**AIM OF THE TASK**: Write out the records beneath this line exactly as they appear, minus any images.

**Collected data entries**:
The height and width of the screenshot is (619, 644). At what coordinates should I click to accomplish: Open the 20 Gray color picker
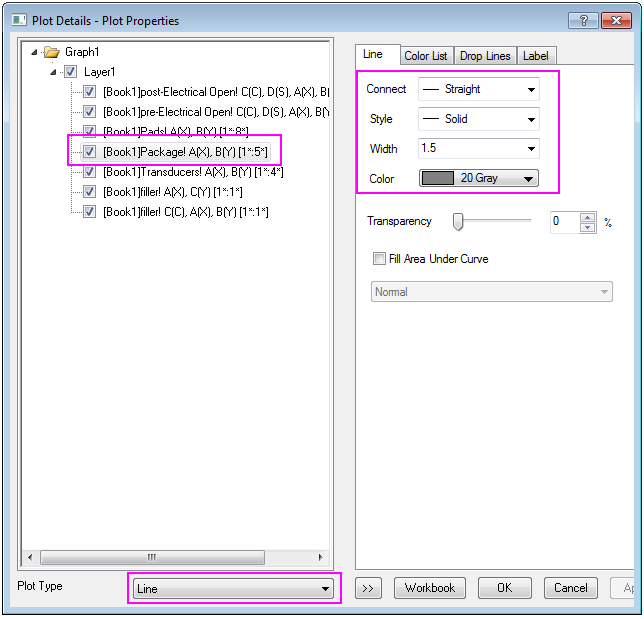point(478,178)
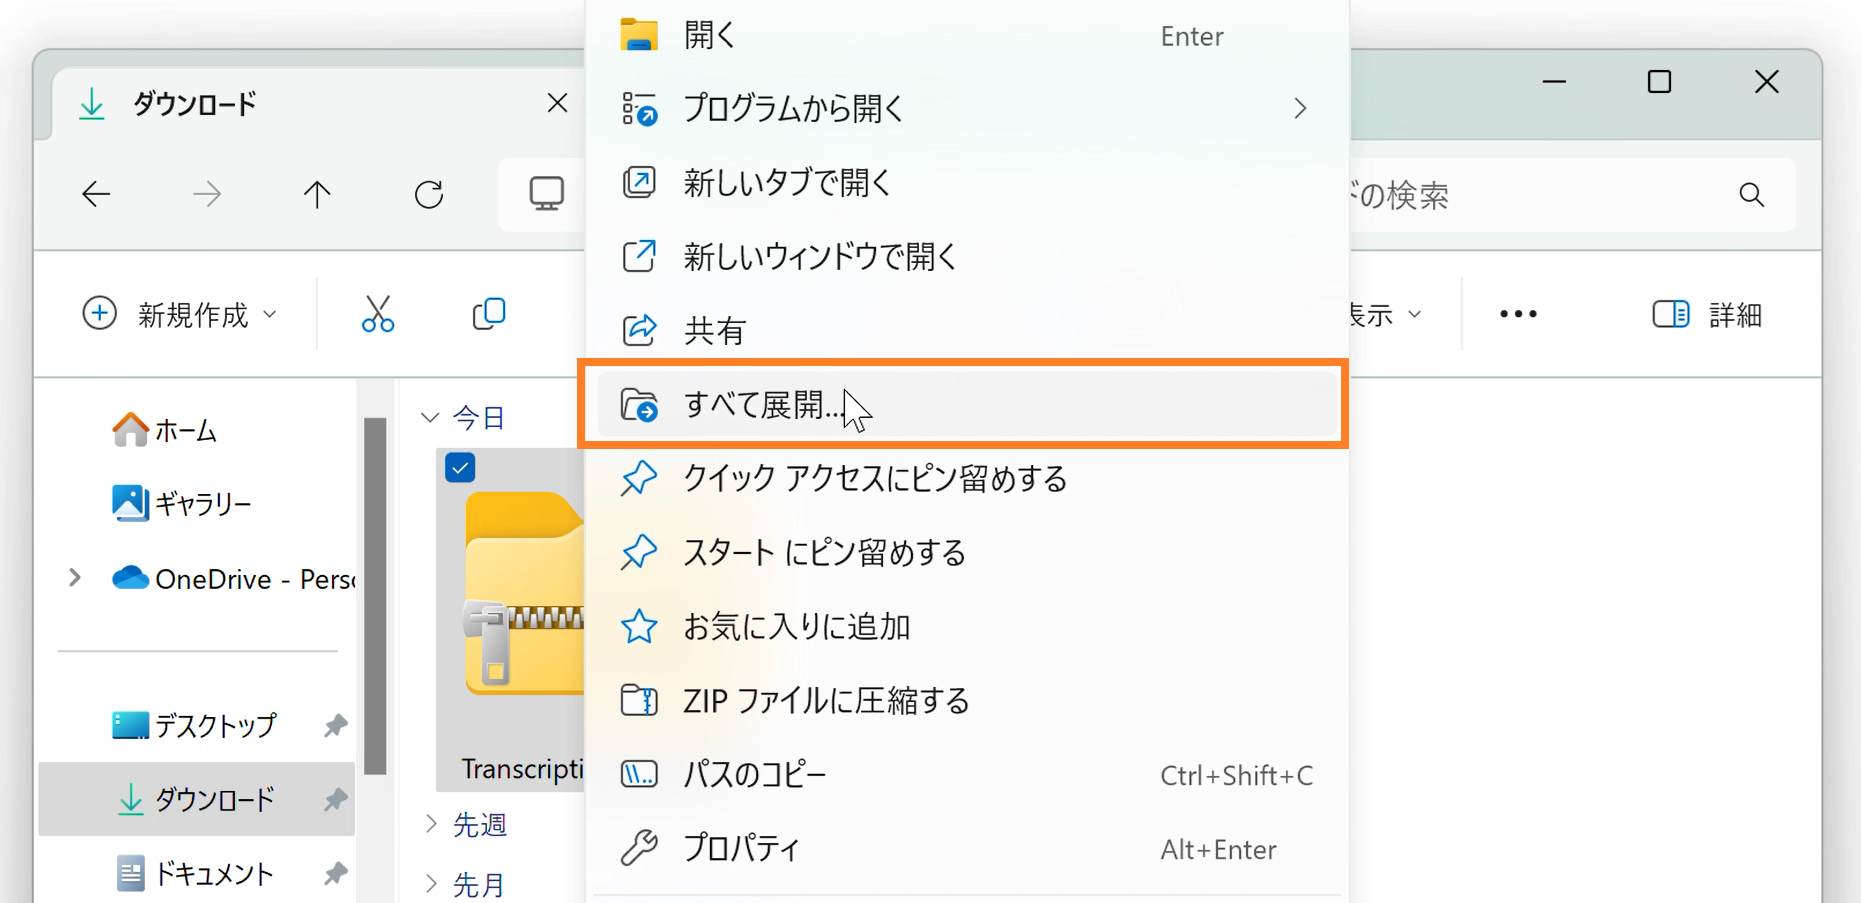1861x903 pixels.
Task: Select パスのコピー menu entry
Action: [x=755, y=775]
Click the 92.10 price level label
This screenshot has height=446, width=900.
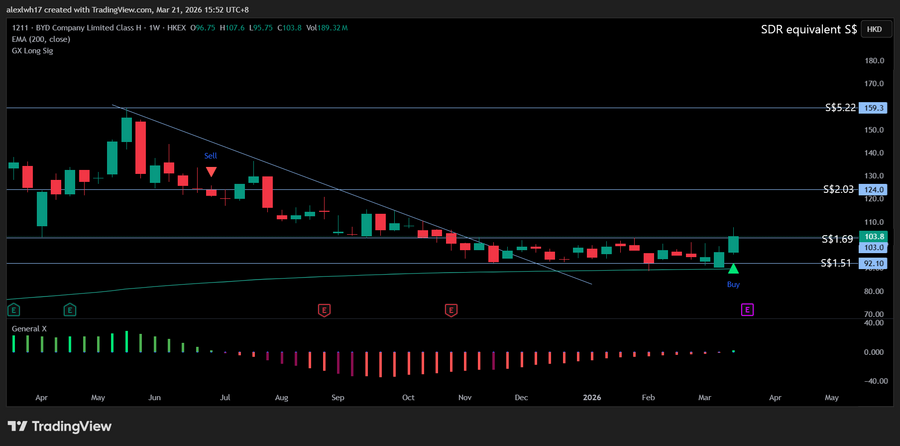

**RESPONSE TO THE TASK**:
The height and width of the screenshot is (619, 644). At what coordinates should I click to accomplish: Open the 20 Gray color picker
point(478,178)
1861x903 pixels.
Task: Select パスのコピー menu entry
Action: [x=755, y=775]
Click the 92.10 price level label
This screenshot has height=446, width=900.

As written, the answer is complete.